### Work to be completed
Pictures stay out; everything else in the entries below is to be duplicated exactly.

=======

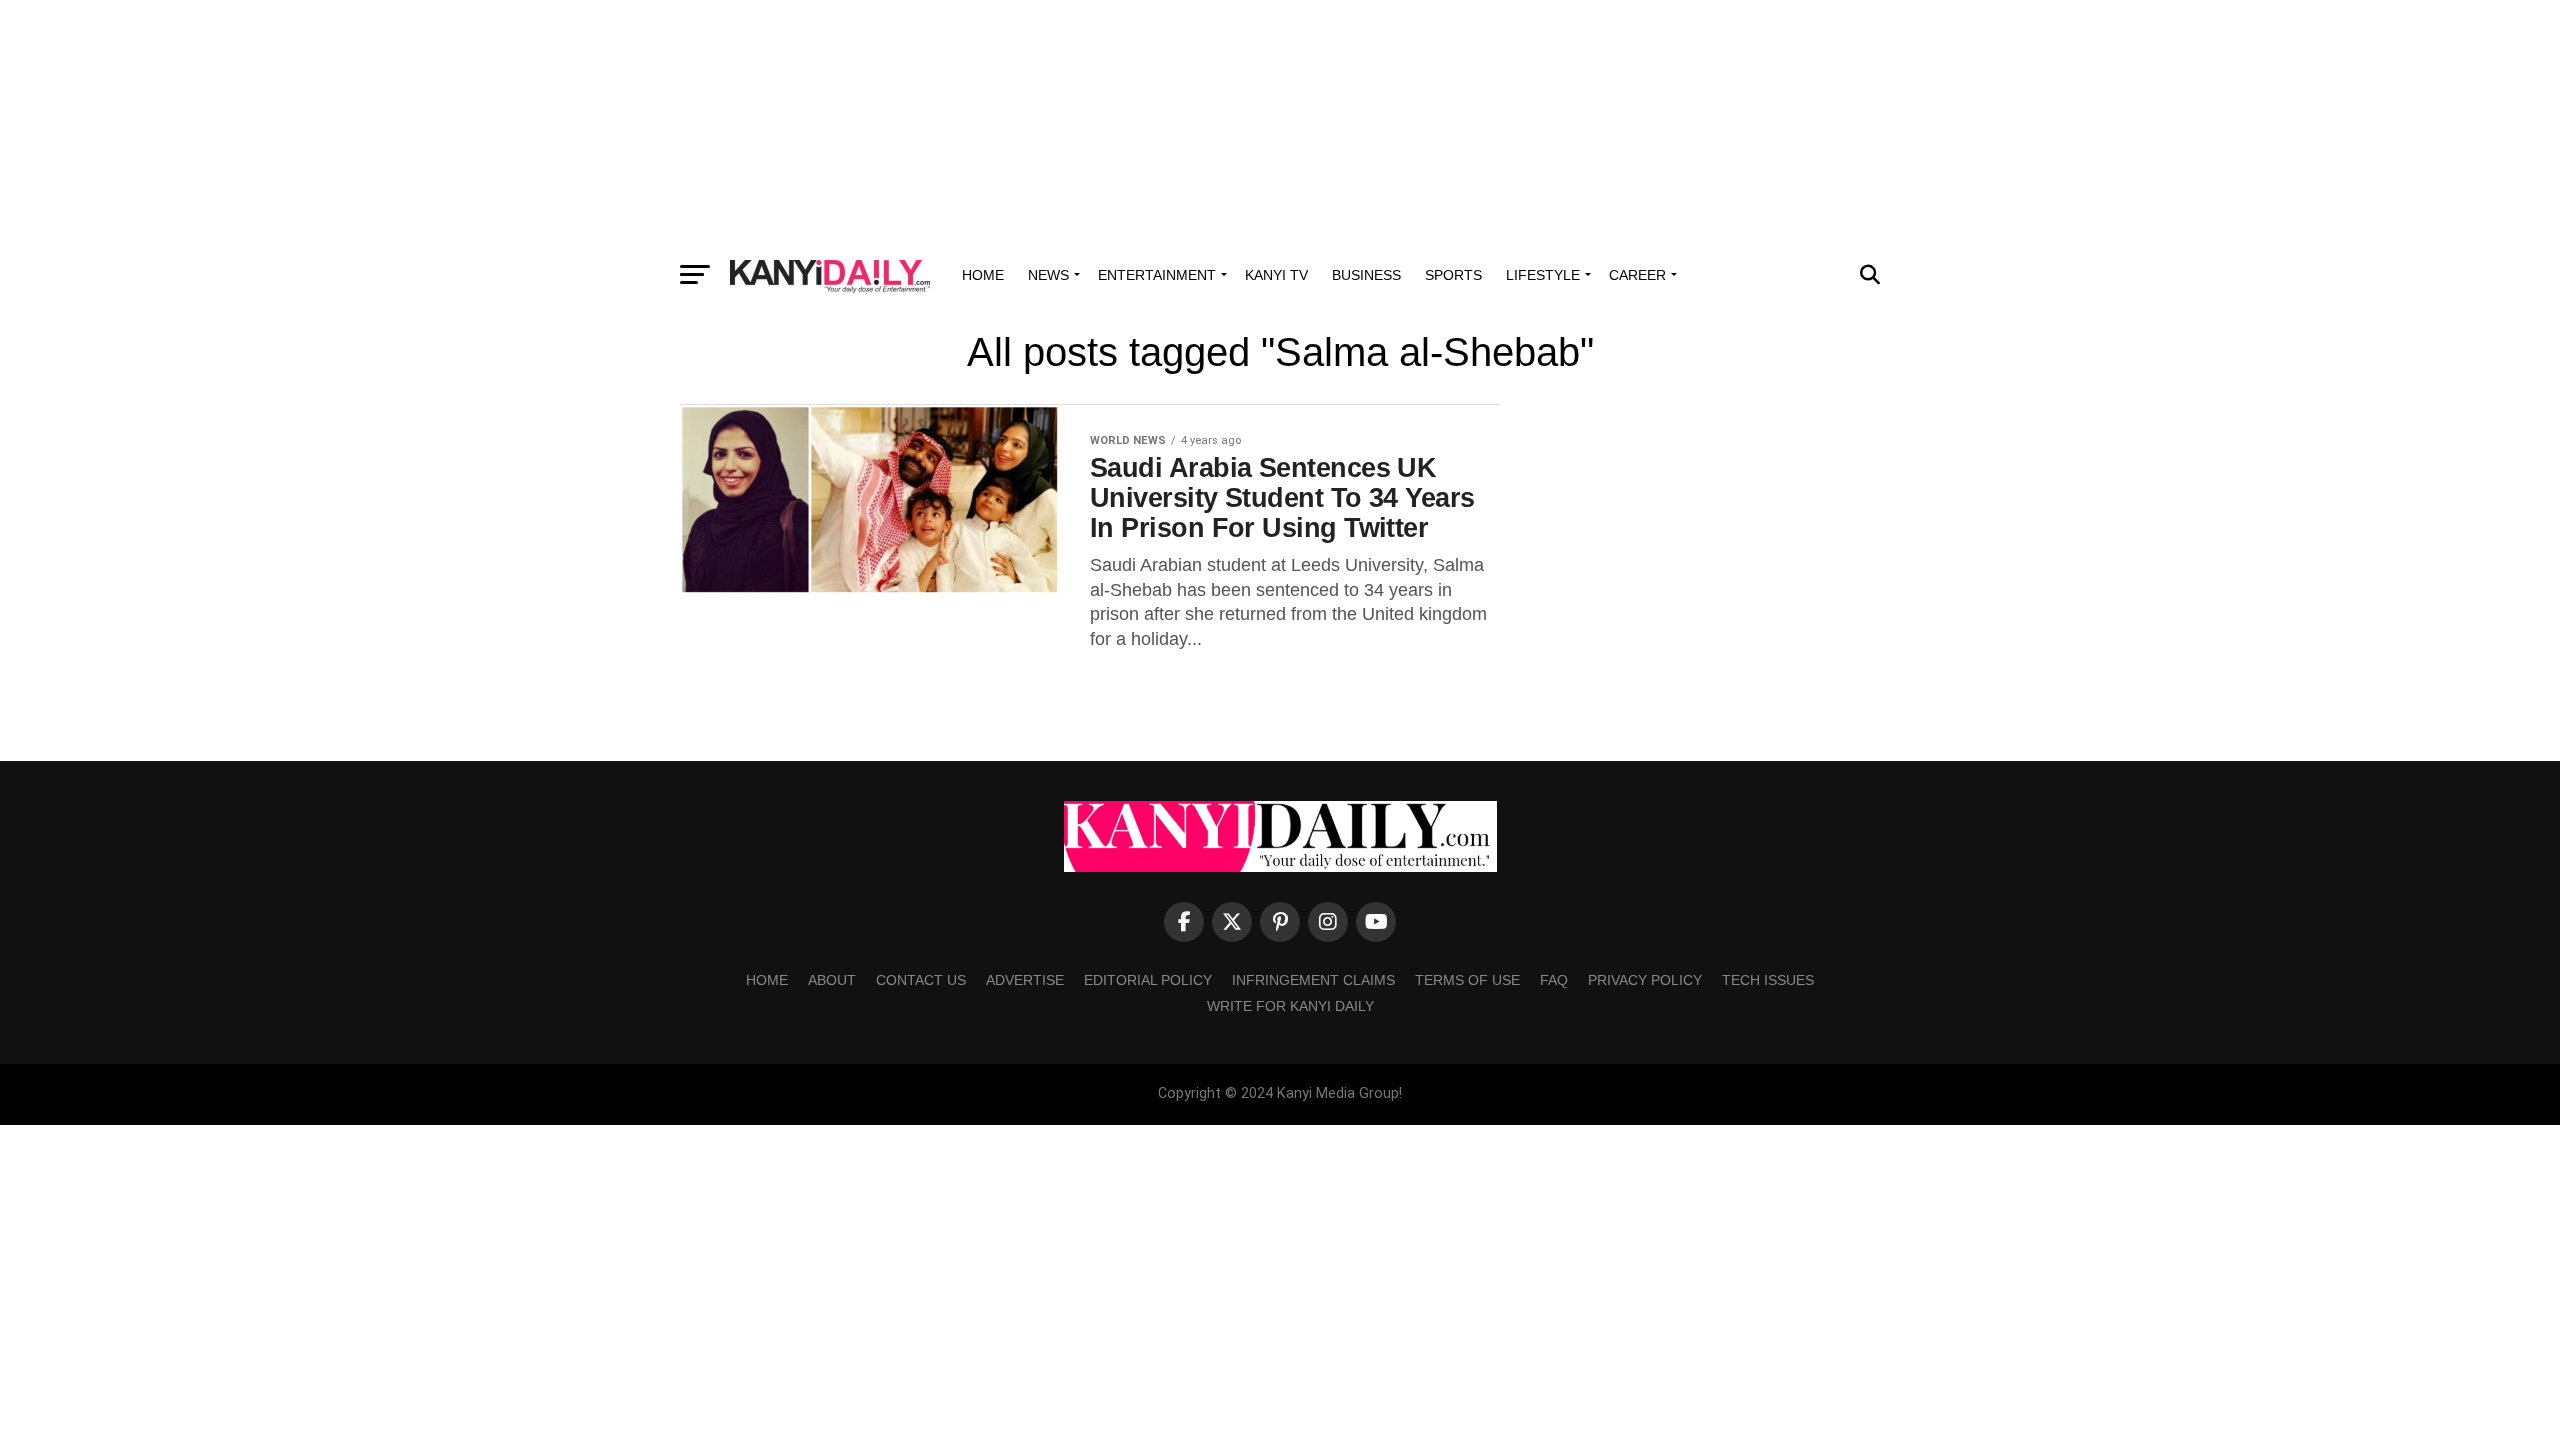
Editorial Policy (1148, 980)
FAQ (1554, 980)
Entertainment (1157, 275)
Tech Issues (1768, 980)
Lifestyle (1543, 275)
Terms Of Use (1467, 980)
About (832, 980)
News (1048, 275)
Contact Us (921, 980)
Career (1637, 275)
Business (1366, 275)
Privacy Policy (1645, 980)
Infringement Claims (1313, 980)
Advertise (1025, 980)
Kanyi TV (1276, 275)
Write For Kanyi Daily (1290, 1006)
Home (983, 275)
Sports (1453, 275)
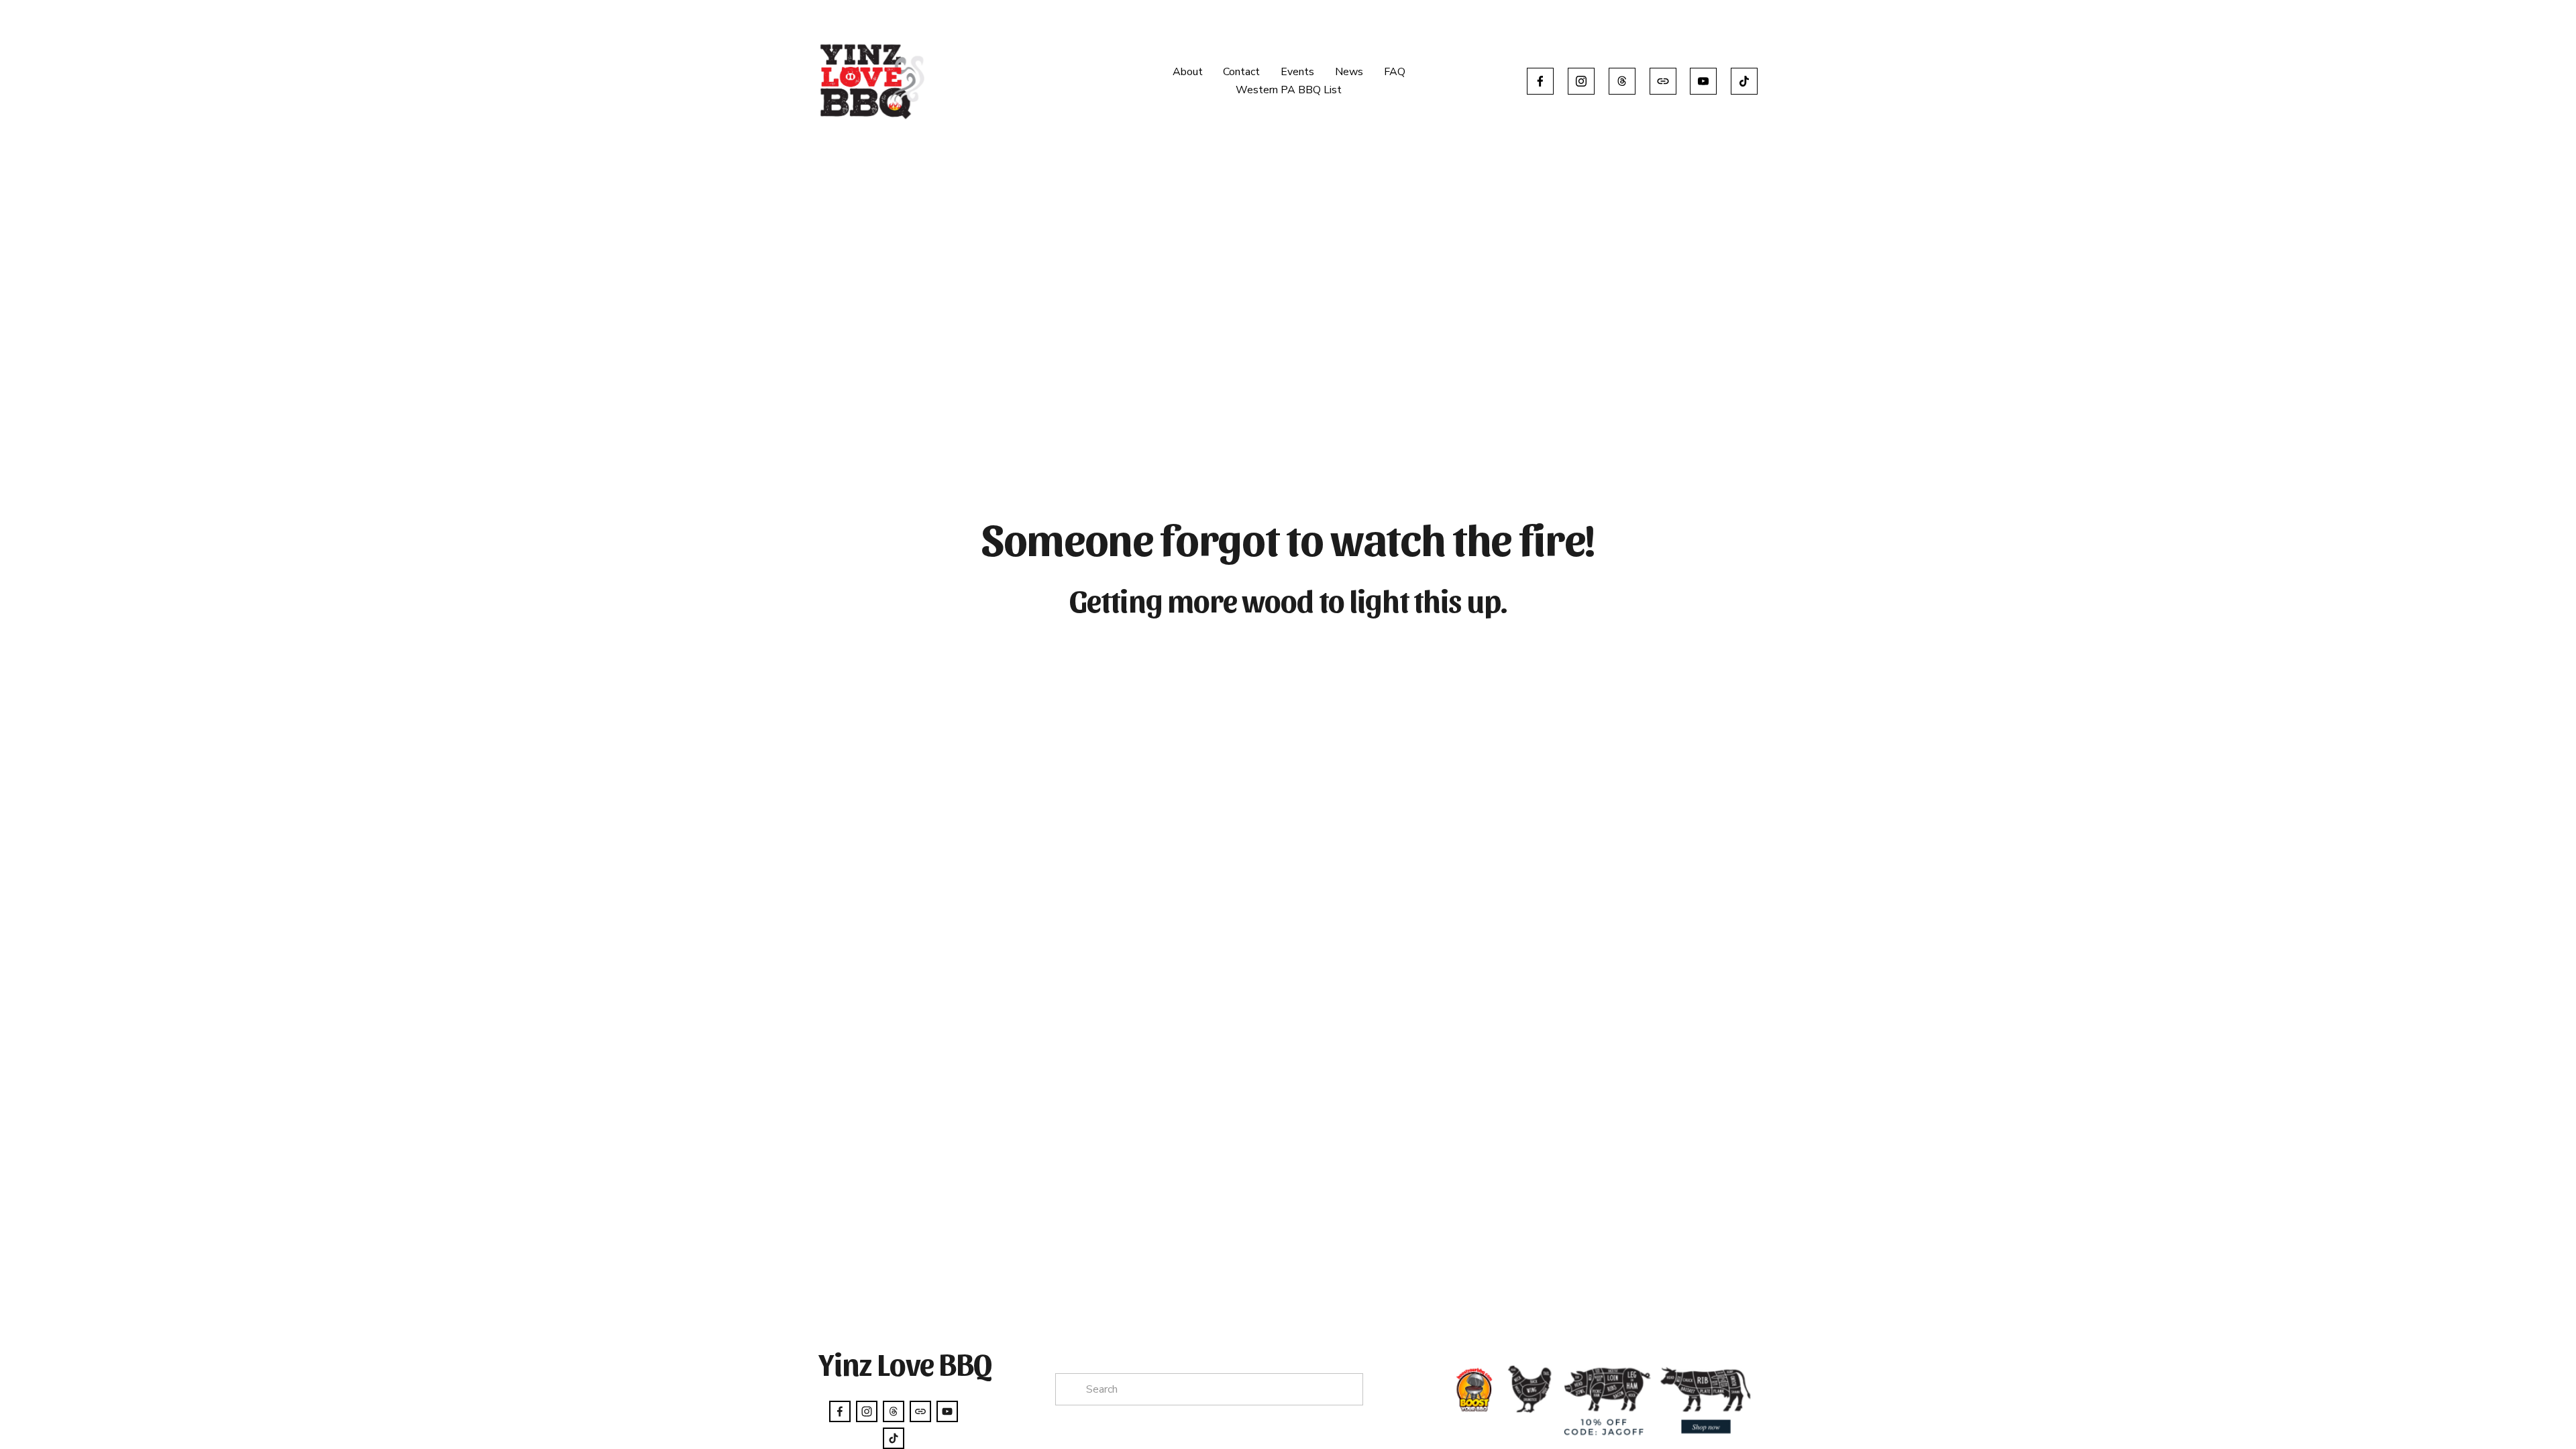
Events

=======

### Solution below
Editorial Policy (1148, 980)
FAQ (1554, 980)
Entertainment (1157, 275)
Tech Issues (1768, 980)
Lifestyle (1543, 275)
Terms Of Use (1467, 980)
About (832, 980)
News (1048, 275)
Contact Us (921, 980)
Career (1637, 275)
Business (1366, 275)
Privacy Policy (1645, 980)
Infringement Claims (1313, 980)
Advertise (1025, 980)
Kanyi TV (1276, 275)
Write For Kanyi Daily (1290, 1006)
Home (983, 275)
Sports (1453, 275)
Events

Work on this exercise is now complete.